2018 A. Sherman Christensen Award

ALEXANDRIA, VIRGINIA—The Honorable Arthur G. Scotland has been selected to receive the prestigious 2018 American Inns of Court A. Sherman Christensen Award. The award will be presented to Scotland by Judge Consuelo M. Callahan at the organization’s annual Celebration of Excellence at the Supreme Court of the United States on October 20, 2018; the event will be hosted by Associate Justice Clarence Thomas.

Scotland is a former presiding justice of the California Court of Appeal, Third Appellate District. He has been Of Counsel to the law firm of Nielsen Merksamer since 2012, where he specializes in government law. Scotland’s judicial career included more than 21 years on the California Court of Appeal in Sacramento and almost two years as a judge of the Superior Court of Sacramento County. Before his appointment to the bench in 1987, he served as cabinet secretary to Governor George Deukmejian, 1983–1987, California Deputy Attorney General, 1976–1983, and Sacramento County Deputy District Attorney, 1974–1976.

After retiring from the court in 2010, Scotland reactivated his license to practice law and represented the president pro tempore of the Senate and the Speaker of the Assembly in a successful lawsuit against the state controller, regarding the constitutional requirements for passage of a balanced budget bill.

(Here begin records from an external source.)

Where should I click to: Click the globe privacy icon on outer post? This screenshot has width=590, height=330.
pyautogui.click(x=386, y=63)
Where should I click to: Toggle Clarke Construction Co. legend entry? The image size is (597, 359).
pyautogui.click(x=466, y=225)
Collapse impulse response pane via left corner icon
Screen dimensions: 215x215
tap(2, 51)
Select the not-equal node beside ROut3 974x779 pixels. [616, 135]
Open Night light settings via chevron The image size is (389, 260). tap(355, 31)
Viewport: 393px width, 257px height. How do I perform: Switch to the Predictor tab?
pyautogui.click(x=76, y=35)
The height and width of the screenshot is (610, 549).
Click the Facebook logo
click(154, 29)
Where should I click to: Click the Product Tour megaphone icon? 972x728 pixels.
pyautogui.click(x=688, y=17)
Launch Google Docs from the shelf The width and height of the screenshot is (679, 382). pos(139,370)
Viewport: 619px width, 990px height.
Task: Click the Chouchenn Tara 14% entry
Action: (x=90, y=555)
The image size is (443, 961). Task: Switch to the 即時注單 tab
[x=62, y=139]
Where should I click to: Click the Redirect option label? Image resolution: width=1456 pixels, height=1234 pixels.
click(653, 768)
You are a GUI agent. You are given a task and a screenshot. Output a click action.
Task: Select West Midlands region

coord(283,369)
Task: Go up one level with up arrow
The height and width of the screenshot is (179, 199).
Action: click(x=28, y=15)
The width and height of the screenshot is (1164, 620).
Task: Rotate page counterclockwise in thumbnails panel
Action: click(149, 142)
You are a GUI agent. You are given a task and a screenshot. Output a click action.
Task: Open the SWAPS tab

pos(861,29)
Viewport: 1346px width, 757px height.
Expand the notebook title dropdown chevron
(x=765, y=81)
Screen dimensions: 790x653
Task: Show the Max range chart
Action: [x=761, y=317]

Scotland has been a leader in the American Inns of Court for decades. An Emeritus member of the Anthony M. Kennedy American Inn of Court in Sacramento, he has been on the Inn’s executive committee for more than 20 years, chairs the membership committee, and recently served as a master of ceremonies at the Inn’s 30th anniversary celebration. As a member of the American Inns of Court Judicial Task Force, Scotland helped to identify the benefits and challenges of judicial participation in Inns and proposed a strategy and techniques for recruiting and retaining judges as Inn members.

For several years, Scotland has organized and hosted a visit to Sacramento for British barristers as part of the Pegasus Scholarship Trust exchange program between the United States and the United Kingdom. He speaks frequently to Inn and student groups about civility in public and professional discourse.

Scotland graduated with honors from the University of the Pacific, McGeorge School of Law, in 1974. In 2016, he was elected to serve on the University’s Board of Regents.